The best evidence of rental value is comparable rents, but where there is no rental market alternative methods include the receipts and expenditure method, which ascertains a net profit from running the business which is then apportioned between the tenant as a return on capital and profit and the landlord as rent for an annual tenancy. It is this approach which was adopted in the York Museum and Exeter Museum cases, producing a negative figure.
None of the three museums charged for admission and all operated at a deficit. In each case there was only one tenant in the market, the actual occupier, and it was agreed that the receipts and expenditure valuation yielded a nominal return.

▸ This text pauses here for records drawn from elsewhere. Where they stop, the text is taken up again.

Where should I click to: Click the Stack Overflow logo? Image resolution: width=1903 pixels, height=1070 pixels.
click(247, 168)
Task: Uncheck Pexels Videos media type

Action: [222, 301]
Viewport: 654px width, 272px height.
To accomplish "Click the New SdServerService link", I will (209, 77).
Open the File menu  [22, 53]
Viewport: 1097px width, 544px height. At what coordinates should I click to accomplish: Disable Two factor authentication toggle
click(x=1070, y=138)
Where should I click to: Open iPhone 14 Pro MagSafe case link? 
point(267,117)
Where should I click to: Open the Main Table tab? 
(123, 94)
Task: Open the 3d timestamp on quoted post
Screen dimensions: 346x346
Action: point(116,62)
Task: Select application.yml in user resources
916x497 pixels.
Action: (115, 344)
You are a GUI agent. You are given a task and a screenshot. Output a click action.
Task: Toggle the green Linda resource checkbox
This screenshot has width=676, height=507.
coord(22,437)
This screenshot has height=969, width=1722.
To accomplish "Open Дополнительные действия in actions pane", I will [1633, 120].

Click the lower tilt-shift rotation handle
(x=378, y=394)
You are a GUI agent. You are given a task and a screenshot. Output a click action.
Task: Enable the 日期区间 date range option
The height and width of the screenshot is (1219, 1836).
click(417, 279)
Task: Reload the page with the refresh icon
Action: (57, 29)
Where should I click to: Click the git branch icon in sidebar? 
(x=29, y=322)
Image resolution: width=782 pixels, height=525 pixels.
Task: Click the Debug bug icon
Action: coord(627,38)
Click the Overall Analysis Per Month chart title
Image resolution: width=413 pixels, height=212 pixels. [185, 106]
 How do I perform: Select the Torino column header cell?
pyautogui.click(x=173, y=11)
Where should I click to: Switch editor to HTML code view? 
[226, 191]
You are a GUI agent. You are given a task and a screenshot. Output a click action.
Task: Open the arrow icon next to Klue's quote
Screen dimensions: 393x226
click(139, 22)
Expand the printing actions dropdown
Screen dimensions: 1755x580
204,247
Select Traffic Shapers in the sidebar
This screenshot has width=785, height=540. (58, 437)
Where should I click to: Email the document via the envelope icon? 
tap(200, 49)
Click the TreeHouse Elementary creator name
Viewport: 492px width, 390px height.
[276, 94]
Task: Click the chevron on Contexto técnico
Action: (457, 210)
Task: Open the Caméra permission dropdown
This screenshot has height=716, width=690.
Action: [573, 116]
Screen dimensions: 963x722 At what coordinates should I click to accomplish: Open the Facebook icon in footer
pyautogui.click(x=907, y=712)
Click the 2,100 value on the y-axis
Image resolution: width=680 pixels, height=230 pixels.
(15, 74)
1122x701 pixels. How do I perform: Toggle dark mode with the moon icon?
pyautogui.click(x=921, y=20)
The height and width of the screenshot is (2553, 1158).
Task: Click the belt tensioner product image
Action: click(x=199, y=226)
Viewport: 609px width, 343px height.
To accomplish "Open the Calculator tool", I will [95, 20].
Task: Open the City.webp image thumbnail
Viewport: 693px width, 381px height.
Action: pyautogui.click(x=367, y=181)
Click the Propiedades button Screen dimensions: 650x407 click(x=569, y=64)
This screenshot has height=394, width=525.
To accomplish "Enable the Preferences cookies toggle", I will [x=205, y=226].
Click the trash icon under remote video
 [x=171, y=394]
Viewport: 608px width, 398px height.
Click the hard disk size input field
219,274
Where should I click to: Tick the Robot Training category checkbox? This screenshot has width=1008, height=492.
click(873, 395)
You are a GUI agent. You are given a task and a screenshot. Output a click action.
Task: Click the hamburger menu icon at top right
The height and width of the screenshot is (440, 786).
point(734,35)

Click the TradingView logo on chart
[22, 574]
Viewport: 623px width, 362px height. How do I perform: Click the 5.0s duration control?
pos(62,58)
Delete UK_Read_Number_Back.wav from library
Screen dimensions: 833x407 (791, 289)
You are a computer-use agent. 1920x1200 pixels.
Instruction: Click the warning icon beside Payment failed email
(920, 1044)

The appellant argued that assessing the non-financial benefit to the public of museums and their economic value to the public authorities – the socio-economic value – was measurable and yielded a positive value for all three properties. It adopted various methods, including guidance for museums seeking finance provided by the Arts Council for England and a toolkit provided by the Association of Independent Museums to estimate their economic impact in order to attract grant funding, as well as analysis based on a percentage of gross receipts and the museums’ requirement for storage.
The tribunal rejected the appellant’s valuation evidence. While it accepted that the local authorities were not insolvent at 1 April 2008 and could have paid a rent, that did not mean that the hypothetical tenant would have agreed to do so. There is no methodology available to translate the specific value of a museum to the public into value to its local authority, and no methodology to translate that value into willingness to pay any rent at all, let alone how much, on the part of the local authority. The Valuation Tribunal for England was correct that there was no material on which it could use anything other than the receipts and expenditure method, which generated a nominal rateable value.